Building an MLOps platform is an action companies take in order to accelerate and manage the workflow of their data scientists in production. This workflow is reflected in ML pipelines, and includes the 3 main tasks of feature engineering
, training
and serving
.
Feature engineering and model training are tasks which require a pipeline orchestrator, as they have dependencies of subsequent tasks and that makes the whole pipeline prone to errors.
Software building pipelines are different from data pipelines, which are in turn different from ML pipelines.
A software CI/CD flow compiles the code to deploy-able artifacts and accelerates the software delivery process. So, code in, artifact out. It's being achieved by the invocation of compilation tasks, execution of tests and deployment of the artifact. Dominant orchestrators for such pipelines are Jenkins, Gitlab-CI, etc.
A data processing flow gets raw data and performs transformation to create features, aggregations, counts, etc. So data in, data out. This is achieved by the invokation of remote distributed tasks, which perform data transformations by storing intermediate artifacts in data repositories. Tools for such pipelines are Airflow, Luigi and some hadoop ecosystem solutions.

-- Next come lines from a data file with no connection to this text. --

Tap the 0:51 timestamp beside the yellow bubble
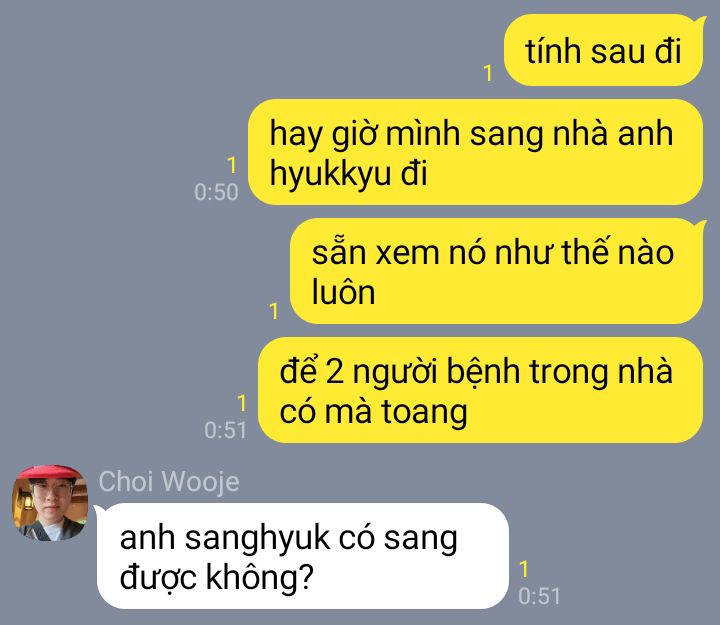pyautogui.click(x=225, y=430)
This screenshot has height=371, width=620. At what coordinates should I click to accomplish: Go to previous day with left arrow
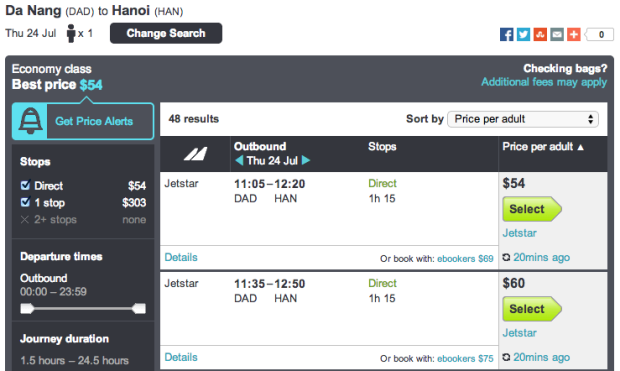coord(239,160)
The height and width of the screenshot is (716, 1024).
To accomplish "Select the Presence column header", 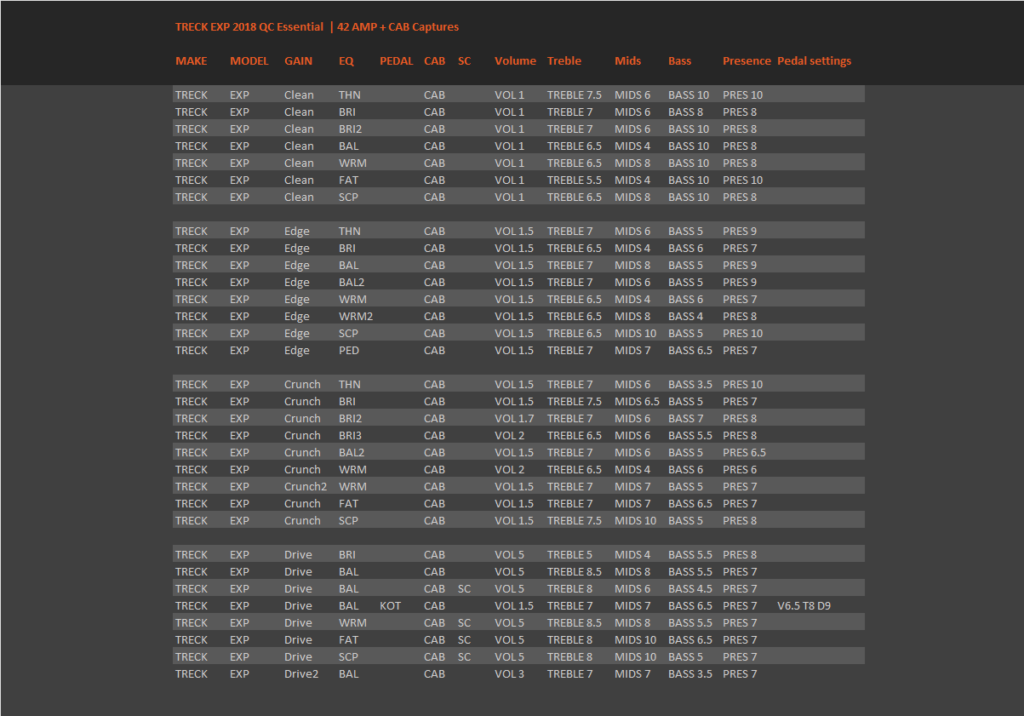I will click(x=746, y=61).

In the machine learning flow, the ML engineer writes code to train models, uses the data to evaluate them and then observes how they perform in production in order to improve them. So code and data in, model out. Hence the implementation of such a workflow requires a combination of the orchestration technologies we've discussed above.
TFX present this pipeline and proposes the use of components that perform these subsequent tasks. It defines a modern, complete ML pipeline, from building the features, to running the training, evaluating the results, deploying and serving the model in production
Kubernetes is the most advanced system for orchestrating containers, the defacto tool to run workloads in production, the cloud-agnostic solution to save you from a cloud vendor lock-in and hence optimize your costs.
Kubeflow is positioned as the way to do ML in Kubernetes, by implementing TFX. Eventually it handling the code and data in, model out. It provides a coding environment by implementing jupyter notebooks in the form of kubernetes resources, called notebooks
. All cloud providers are onboard with the project and implement their data loading mechanisms across KF's components. The orchestration is implemented via KF pipelines and the serving of the model via KF serving. The metadata across its components are specified in the specs of the kubernetes resources throughout the platform.
In Kubeflow, the TFX components exist in the form of reusable tasks, implemented as containers. The management of the lifecycle of these components is achieved through Argo, the orchestrator of KF pipelines. Argo implements these workflows as kubernetes CRDs. In a workflow
spec we define the dag tasks, the TFX components as containers, the metadata which will be written in the metadata store, etc. The execution of these workflows is happening nicely using standard kubernetes resources like pods, as well as custom resource definitions like experiments
. That makes the implementation of the pipeline and the components language-agnostic, unline Airflow which implements the tasks in python only. These tasks and their lifecycle is then managed natively by kubernetes, without the need to use duct-tape solutions like Airflow's kubernetes-operator. Since everything is implemented as kubernetes resources, everything is a yaml and so the most Git friendly configuration you can find. Good luck trying to enforce version control in Airflow's dag directory.
The deployment and management of the model in production is done via KF serving using the CRD of inferenceservice
. It utilizes Istio's secure access to the models via its virtualservices
, serverless resources using Knative Serving's scale-from-zero pods
, revisions
for versioning, prometheus metrics
for observability, logs
in ELK for debugging and more. Running models in production could not be more SRE friendly than that.
On the topic of splitting training/serving between cloud and on-premise, the use of kubernetes is even more important, as it abstracts the custom infrastructure implementation of each provider, and so provides a unified environment to the developer/ml engineer.